**Do this:**
Reproduce the listing from its start up to and including the line containing "Report (698, 129)", requests included, and multiply every coordinate in the answers by 2.05, rounding each result to a whole number with halves rounded up.

(Entries from a dataset)
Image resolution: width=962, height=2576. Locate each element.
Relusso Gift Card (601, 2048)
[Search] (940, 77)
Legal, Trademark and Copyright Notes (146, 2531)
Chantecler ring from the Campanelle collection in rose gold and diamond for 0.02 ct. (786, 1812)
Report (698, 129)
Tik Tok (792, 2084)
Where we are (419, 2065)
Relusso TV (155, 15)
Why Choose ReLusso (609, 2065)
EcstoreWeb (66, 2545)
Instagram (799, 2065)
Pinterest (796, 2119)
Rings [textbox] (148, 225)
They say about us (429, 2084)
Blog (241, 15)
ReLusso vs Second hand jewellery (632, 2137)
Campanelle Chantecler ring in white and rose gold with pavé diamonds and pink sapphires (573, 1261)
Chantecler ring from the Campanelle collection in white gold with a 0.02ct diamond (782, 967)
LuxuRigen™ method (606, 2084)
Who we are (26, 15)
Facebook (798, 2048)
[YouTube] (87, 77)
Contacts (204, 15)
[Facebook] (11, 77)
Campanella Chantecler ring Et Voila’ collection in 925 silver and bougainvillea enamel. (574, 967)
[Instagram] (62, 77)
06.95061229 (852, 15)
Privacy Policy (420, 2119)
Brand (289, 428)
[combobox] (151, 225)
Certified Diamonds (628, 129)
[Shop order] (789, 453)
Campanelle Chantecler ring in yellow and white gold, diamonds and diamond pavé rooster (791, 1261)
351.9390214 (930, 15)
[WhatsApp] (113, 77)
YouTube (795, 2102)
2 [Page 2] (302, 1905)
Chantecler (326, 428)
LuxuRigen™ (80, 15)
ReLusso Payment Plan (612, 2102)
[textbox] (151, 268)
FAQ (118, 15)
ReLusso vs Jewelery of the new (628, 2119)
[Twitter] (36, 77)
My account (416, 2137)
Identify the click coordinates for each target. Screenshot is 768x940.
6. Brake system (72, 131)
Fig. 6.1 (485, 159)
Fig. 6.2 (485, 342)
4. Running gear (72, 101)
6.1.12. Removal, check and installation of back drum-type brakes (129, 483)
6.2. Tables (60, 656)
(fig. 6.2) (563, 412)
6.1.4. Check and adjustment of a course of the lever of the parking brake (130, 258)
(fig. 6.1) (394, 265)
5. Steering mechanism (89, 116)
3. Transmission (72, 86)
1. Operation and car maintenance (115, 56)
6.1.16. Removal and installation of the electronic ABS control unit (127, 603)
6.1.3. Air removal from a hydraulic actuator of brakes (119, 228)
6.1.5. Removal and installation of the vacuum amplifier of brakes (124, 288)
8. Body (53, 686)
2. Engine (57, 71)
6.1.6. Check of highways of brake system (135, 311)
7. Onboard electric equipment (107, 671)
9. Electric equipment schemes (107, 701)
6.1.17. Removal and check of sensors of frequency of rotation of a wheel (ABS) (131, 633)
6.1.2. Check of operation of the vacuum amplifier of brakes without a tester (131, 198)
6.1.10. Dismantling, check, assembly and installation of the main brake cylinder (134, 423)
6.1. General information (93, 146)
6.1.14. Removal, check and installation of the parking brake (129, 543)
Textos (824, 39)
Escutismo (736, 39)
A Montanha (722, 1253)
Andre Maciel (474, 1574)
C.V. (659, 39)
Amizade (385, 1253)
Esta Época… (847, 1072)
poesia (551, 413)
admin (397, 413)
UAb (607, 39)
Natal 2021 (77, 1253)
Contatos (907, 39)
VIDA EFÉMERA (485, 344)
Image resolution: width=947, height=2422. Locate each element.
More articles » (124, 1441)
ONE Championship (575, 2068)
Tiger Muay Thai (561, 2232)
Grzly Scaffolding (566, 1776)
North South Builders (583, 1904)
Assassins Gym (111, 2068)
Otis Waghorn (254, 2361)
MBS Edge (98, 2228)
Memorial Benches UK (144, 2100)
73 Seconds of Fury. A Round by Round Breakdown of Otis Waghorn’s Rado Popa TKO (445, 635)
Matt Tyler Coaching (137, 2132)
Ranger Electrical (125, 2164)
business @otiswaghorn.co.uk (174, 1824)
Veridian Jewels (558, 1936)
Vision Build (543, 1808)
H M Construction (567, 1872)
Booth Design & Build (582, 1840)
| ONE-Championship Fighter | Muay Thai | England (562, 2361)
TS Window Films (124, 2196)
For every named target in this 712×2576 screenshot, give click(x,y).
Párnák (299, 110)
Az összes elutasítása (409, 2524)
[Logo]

**Output of the task:**
Image resolution: width=962, height=2576. Locate each element.
Relusso Gift Card (1232, 4198)
[Search] (1927, 158)
Legal, Trademark and Copyright Notes (299, 5189)
Chantecler ring from the Campanelle collection in rose gold and diamond for 0.02 ct. (1611, 3715)
Report (1431, 264)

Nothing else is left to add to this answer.